Thereafter, Detective Sluder notified a Henderson County Sheriff's Department detective of the meeting that was to occur within the hour, and the detective made contact with the Petitioner at the music store, placing him under arrest. [Id. at 4]. The Petitioner waived his Miranda rights and admitted to being the person who engaged with a person he thought was an 11-year-old girl in a chat room. [Id.]. The Petitioner admitted that he had made "an extremely stupid decision"; when asked what he intended to do with the 11-year-old girl, the Petitioner stated that he intended to have sex with her but did not know if it would have happened. [Id.]. The Petitioner also stated that he had been staying in a local hotel room because he had met a woman from Craiglist at the hotel the evening before and had sex with her, but she had left the room earlier in the morning. [Id.].
B. Petitioner's Statement in Support of Motion to Vacate
In support of his motion to vacate, the Petitioner has submitted a statement, in which he explains the circumstances of his arrest and asserts the alleged deficiencies in his trial counsel's representation.

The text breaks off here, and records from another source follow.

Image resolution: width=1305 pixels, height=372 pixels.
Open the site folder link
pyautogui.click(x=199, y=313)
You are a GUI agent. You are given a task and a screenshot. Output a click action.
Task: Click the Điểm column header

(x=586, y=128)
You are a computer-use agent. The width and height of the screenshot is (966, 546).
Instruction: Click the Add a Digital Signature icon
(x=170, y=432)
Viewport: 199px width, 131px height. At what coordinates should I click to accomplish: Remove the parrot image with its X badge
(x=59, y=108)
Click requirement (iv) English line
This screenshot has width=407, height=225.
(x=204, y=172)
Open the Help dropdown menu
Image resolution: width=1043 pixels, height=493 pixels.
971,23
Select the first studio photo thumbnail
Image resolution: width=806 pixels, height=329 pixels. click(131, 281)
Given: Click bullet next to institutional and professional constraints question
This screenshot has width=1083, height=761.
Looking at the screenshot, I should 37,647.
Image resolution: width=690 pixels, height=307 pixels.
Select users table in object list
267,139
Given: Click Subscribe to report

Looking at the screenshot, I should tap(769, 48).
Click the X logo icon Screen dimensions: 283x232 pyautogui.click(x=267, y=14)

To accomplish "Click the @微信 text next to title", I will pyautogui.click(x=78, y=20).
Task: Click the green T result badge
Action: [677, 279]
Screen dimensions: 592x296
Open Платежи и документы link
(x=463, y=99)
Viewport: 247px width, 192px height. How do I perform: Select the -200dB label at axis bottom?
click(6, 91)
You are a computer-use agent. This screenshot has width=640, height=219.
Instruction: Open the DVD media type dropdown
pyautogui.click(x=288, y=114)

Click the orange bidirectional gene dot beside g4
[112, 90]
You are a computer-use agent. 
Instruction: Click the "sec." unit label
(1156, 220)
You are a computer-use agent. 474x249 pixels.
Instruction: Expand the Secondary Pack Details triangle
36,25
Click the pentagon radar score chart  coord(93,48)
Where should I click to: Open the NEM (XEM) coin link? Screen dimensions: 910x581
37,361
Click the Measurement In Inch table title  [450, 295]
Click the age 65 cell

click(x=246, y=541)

According to the Petitioner, he rented a hotel room in Hendersonville on May 17, 2009, where he met a woman he had agreed to meet, using a Craigslist message board, and had sex with her. [Doc. 1 at 15: Pet'r Statement at ¶¶ 2-8]. After the woman left around 8:00 a.m. that morning, the Petitioner entered a "Yahoo chat room-dating site, " understanding that all persons who used the site were 18 years old. [Id. at ¶¶ 9-11]. The Petitioner states that he began chatting with a "woman" who eventually stated that she was 11 years old, after which he closed the messaging window and ended his conversation with her. [Id. at ¶¶ 12-13]. Thereafter, according to the Petitioner, the same person contacted him and sent him a picture of herself, clearly depicting a woman over the age of 18. [Id. at ¶ 14]. The Petitioner states that he therefore believed the person was roleplaying, and they began a sexual conversation. [Id. at ¶ 15].
The Petitioner states that at the end of their chat, he and the "woman" agreed to meet at a store in the Blue Ridge Mall in Hendersonville. [Id. at ¶ 16]. The Petitioner states that after arriving at the store, he changed his mind about meeting the woman because he had a fiance and was feeling guilty about cheating on her again; however, as he was walking out of the store, a woman called his name. [Id. at ¶¶ 17-18]. Believing the woman to be the person he had chatted ...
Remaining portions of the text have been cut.